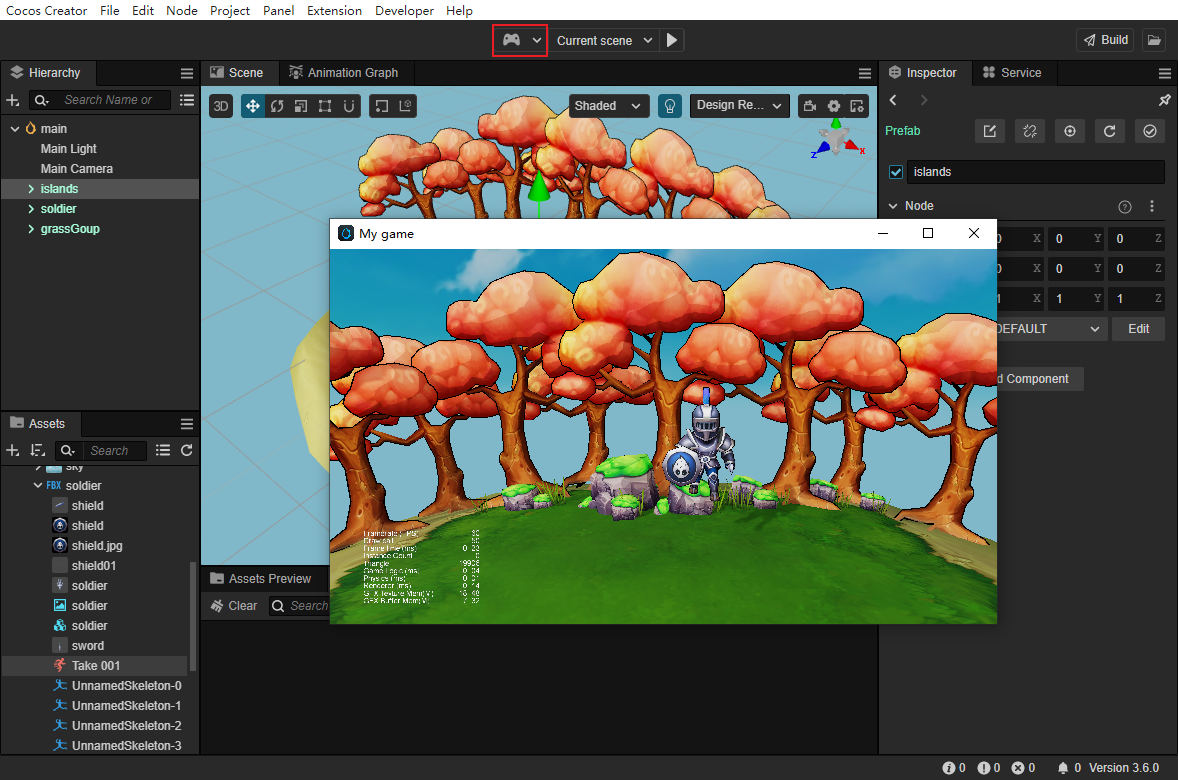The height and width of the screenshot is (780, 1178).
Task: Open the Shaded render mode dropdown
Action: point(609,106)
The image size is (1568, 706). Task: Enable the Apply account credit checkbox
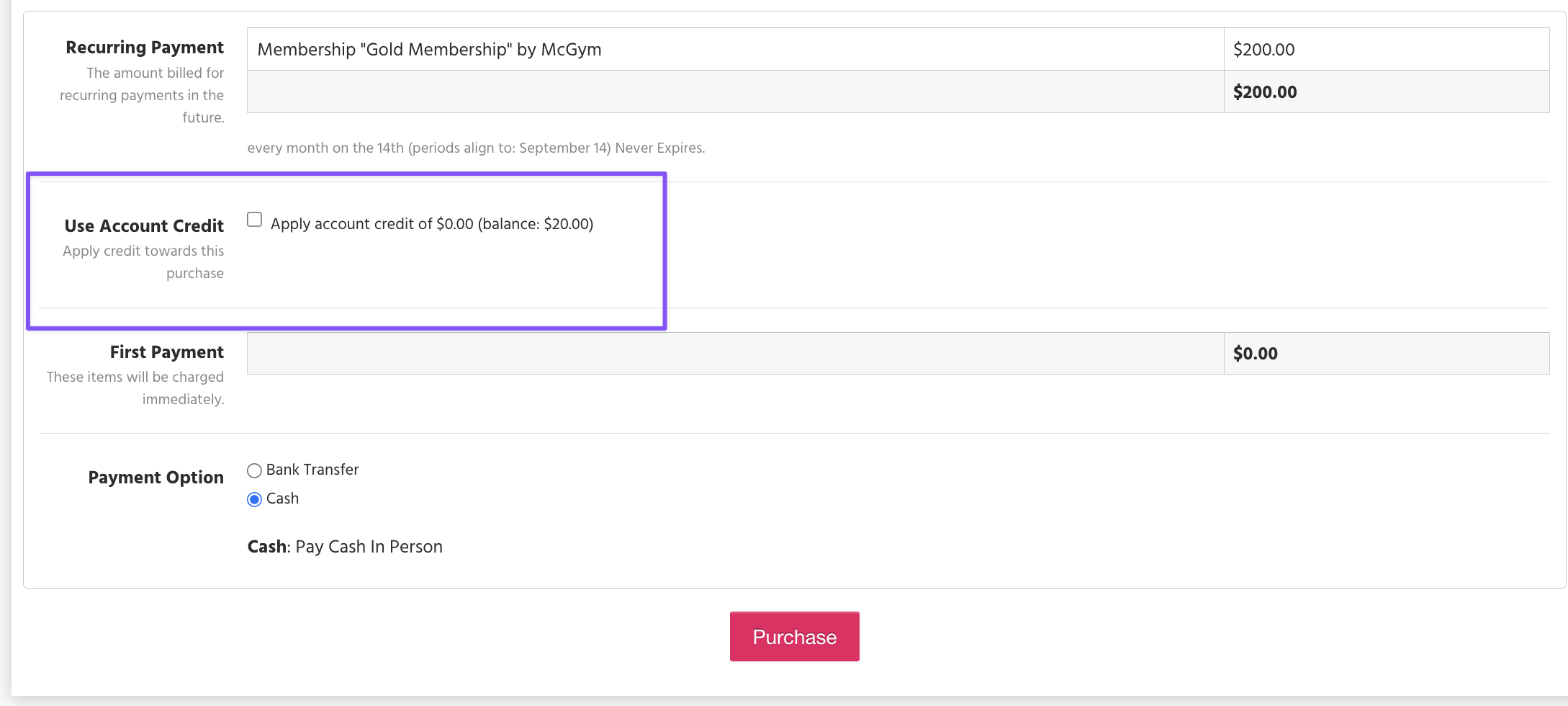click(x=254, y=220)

---

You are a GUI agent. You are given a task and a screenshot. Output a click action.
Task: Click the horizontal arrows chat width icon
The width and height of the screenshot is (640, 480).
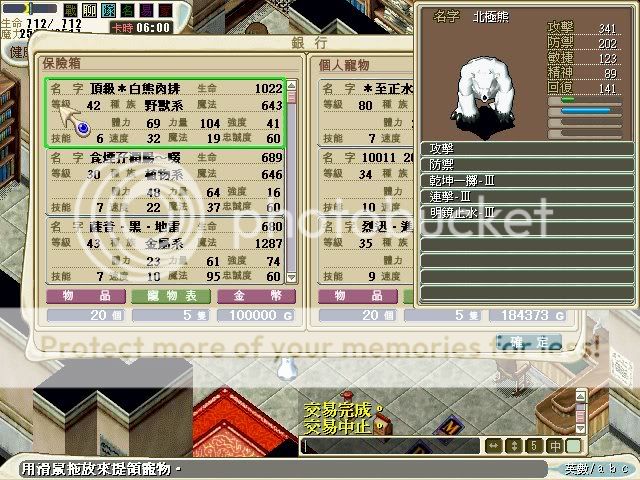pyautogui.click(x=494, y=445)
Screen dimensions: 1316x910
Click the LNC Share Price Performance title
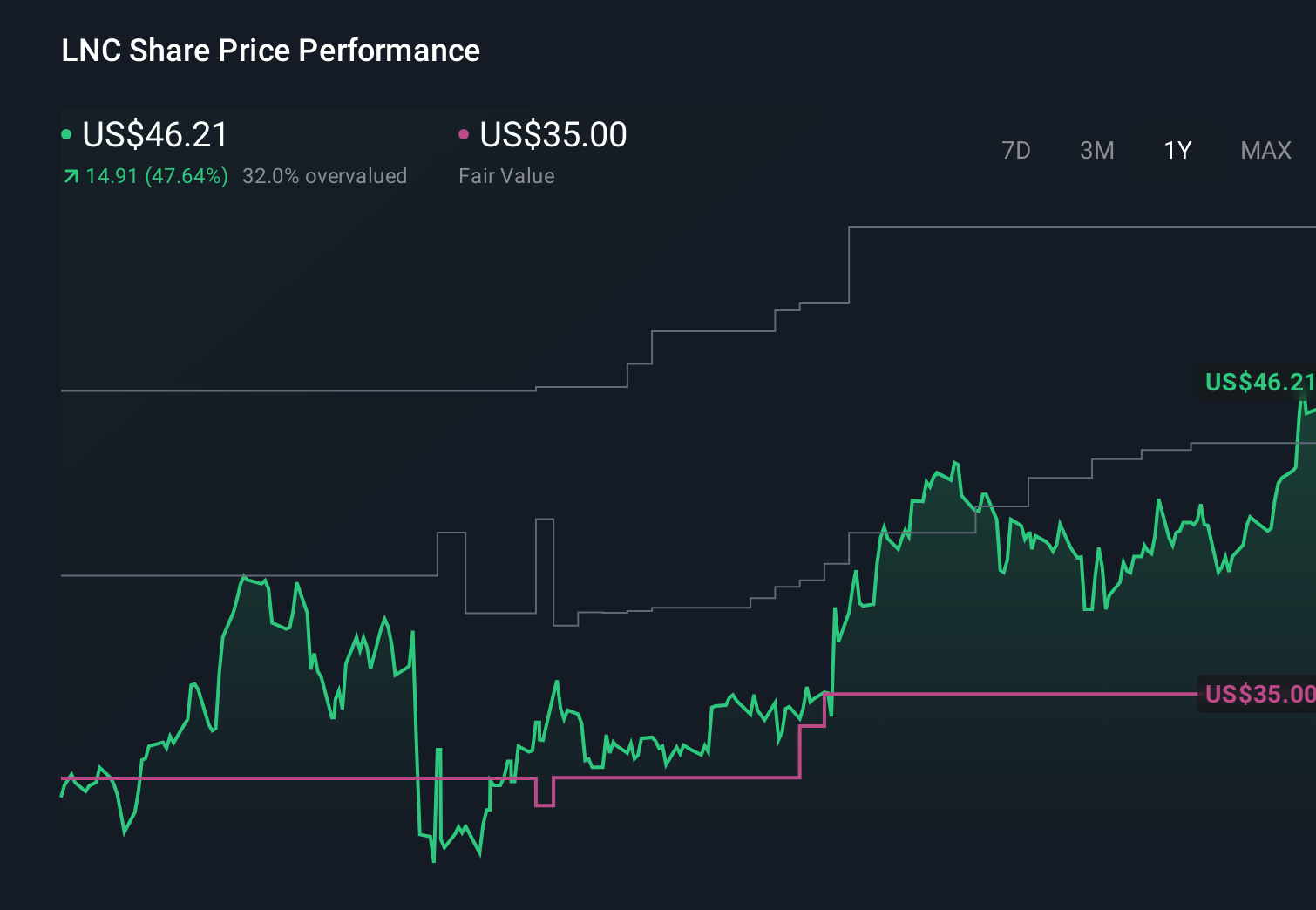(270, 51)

▸ TASK ITEM
Text only, no pictures: please print exactly the lines above from the line with "You are a GUI" up to and including the line with "Screen dimensions: 1316x910", and nothing else.

▸ REPLY TO THE TASK
You are a GUI agent. You are given a task and a screenshot. Output a click action.
Task: Click the horizontal arrows chat width icon
The width and height of the screenshot is (640, 480).
pyautogui.click(x=494, y=445)
Screen dimensions: 1316x910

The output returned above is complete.